EXERCISE GOAL -
Transcribe the entries below with complete accuracy, excluding the pictures.

Stored data -
* * *
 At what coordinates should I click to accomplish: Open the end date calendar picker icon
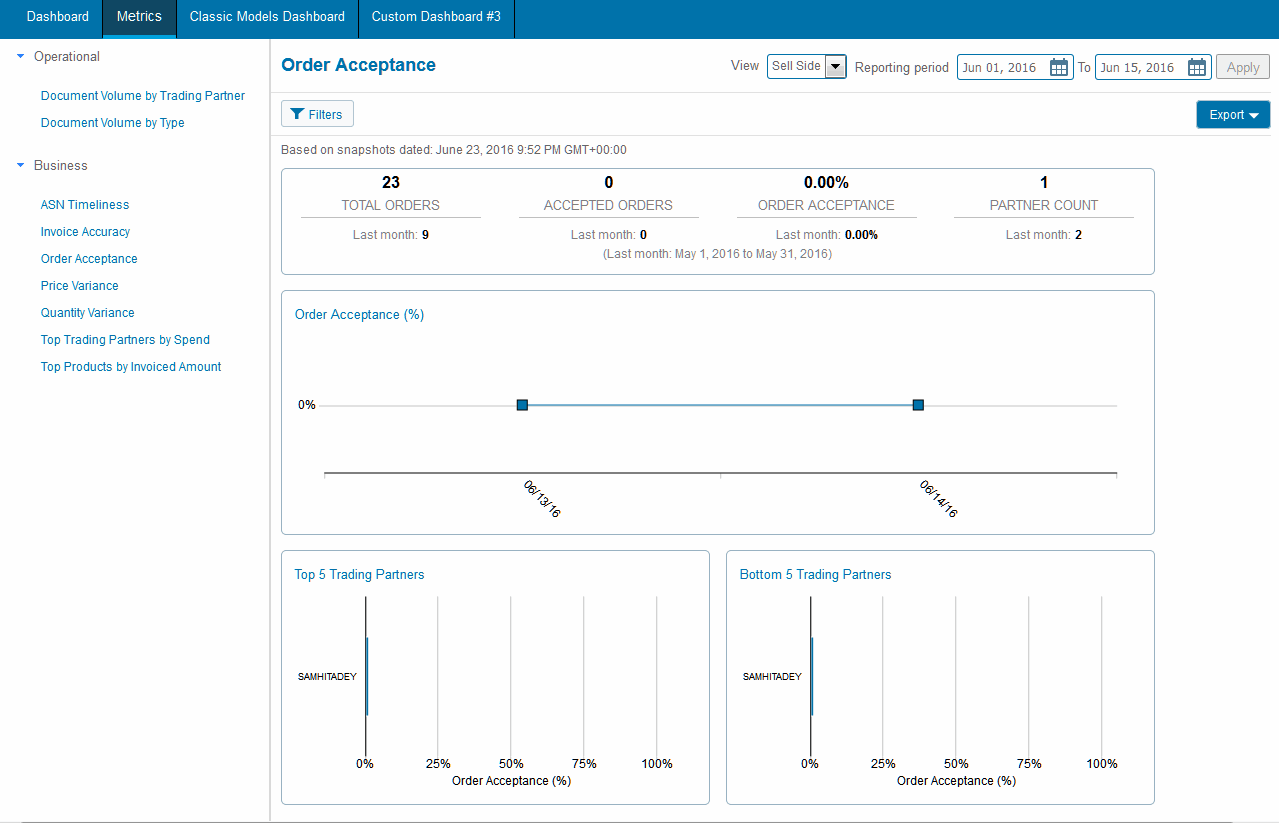coord(1197,67)
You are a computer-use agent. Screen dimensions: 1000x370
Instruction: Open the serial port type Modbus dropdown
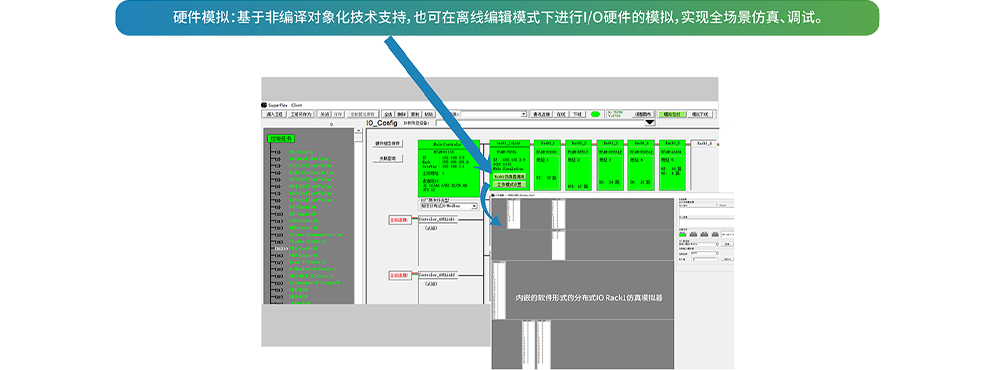(x=448, y=206)
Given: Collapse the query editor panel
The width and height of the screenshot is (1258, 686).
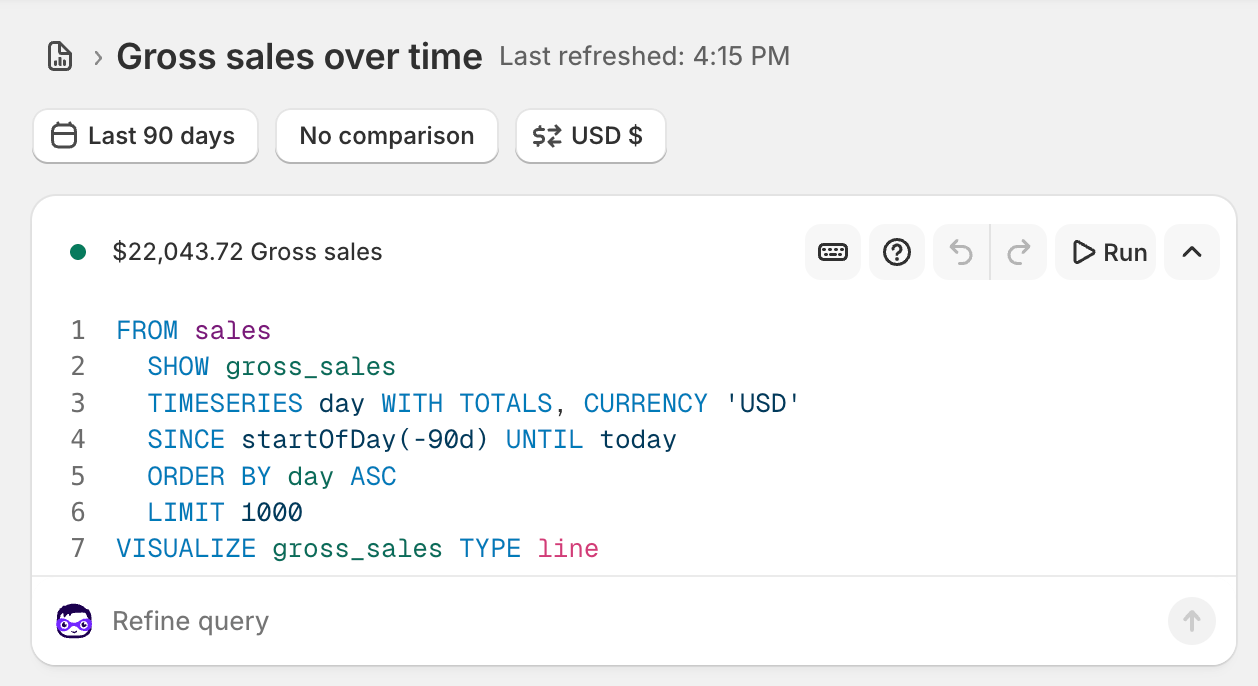Looking at the screenshot, I should 1192,252.
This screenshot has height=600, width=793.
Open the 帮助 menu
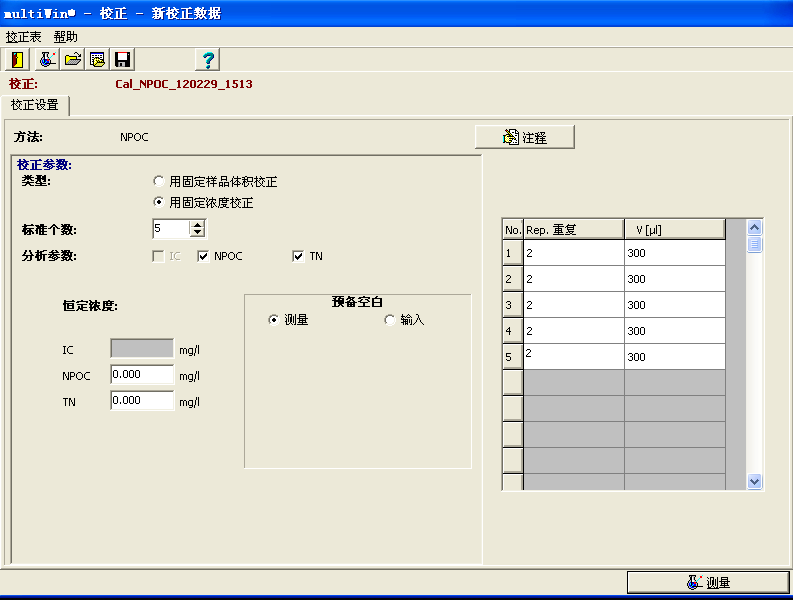[x=65, y=36]
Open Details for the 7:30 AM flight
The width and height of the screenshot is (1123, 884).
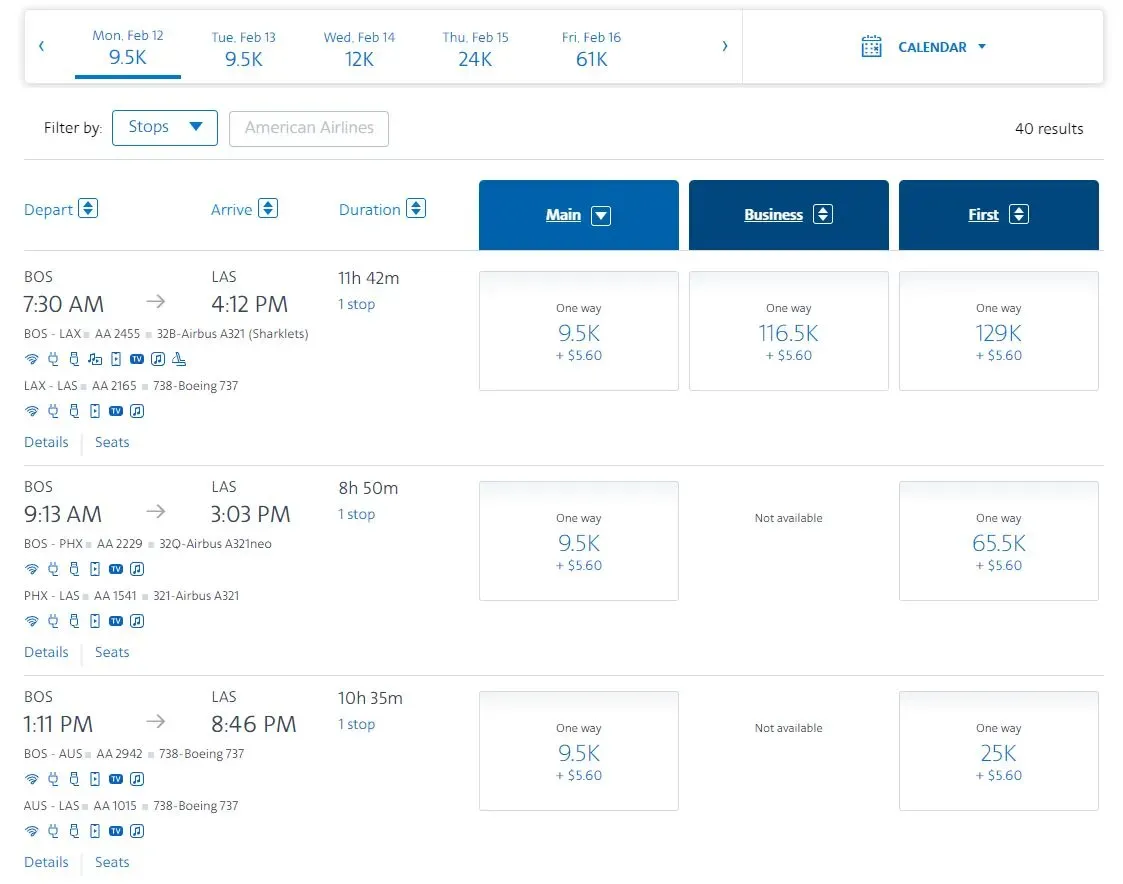tap(46, 442)
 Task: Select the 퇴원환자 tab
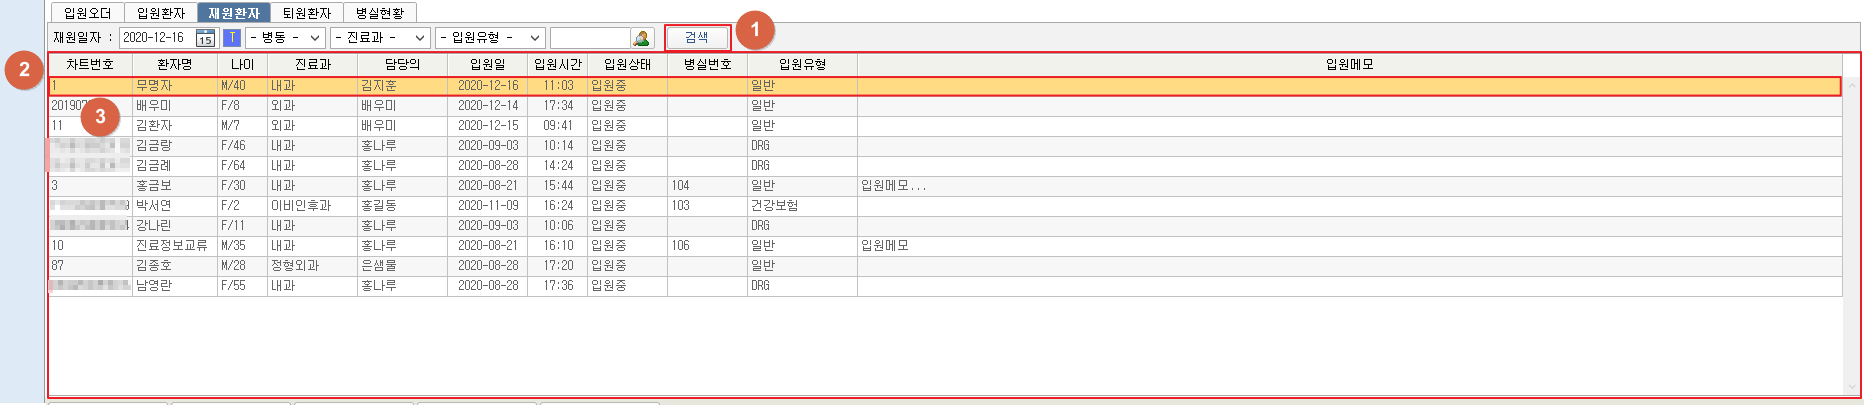[306, 13]
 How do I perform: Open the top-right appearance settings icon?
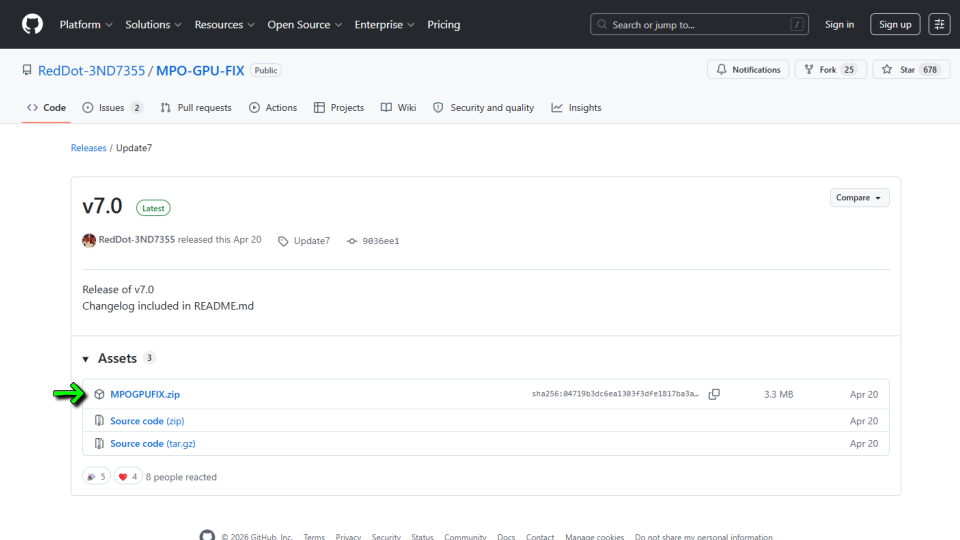(x=939, y=24)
* * *
SOLUTION FOR THIS EXERCISE -
 At what coordinates should I click to accomplish: Open the end date calendar picker icon
coord(1197,67)
You are a computer-use agent. Screen dimensions: 1000x370
Instruction: Open the serial port type Modbus dropdown
(x=448, y=206)
Given: Collapse the query editor panel
The width and height of the screenshot is (1258, 686).
Looking at the screenshot, I should 1192,252.
This screenshot has height=600, width=793.
Open the 帮助 menu
[x=65, y=36]
Open Details for the 7:30 AM flight
The width and height of the screenshot is (1123, 884).
tap(46, 442)
 Task: Select the 퇴원환자 tab
[306, 13]
 How do I perform: Open the top-right appearance settings icon?
(x=939, y=24)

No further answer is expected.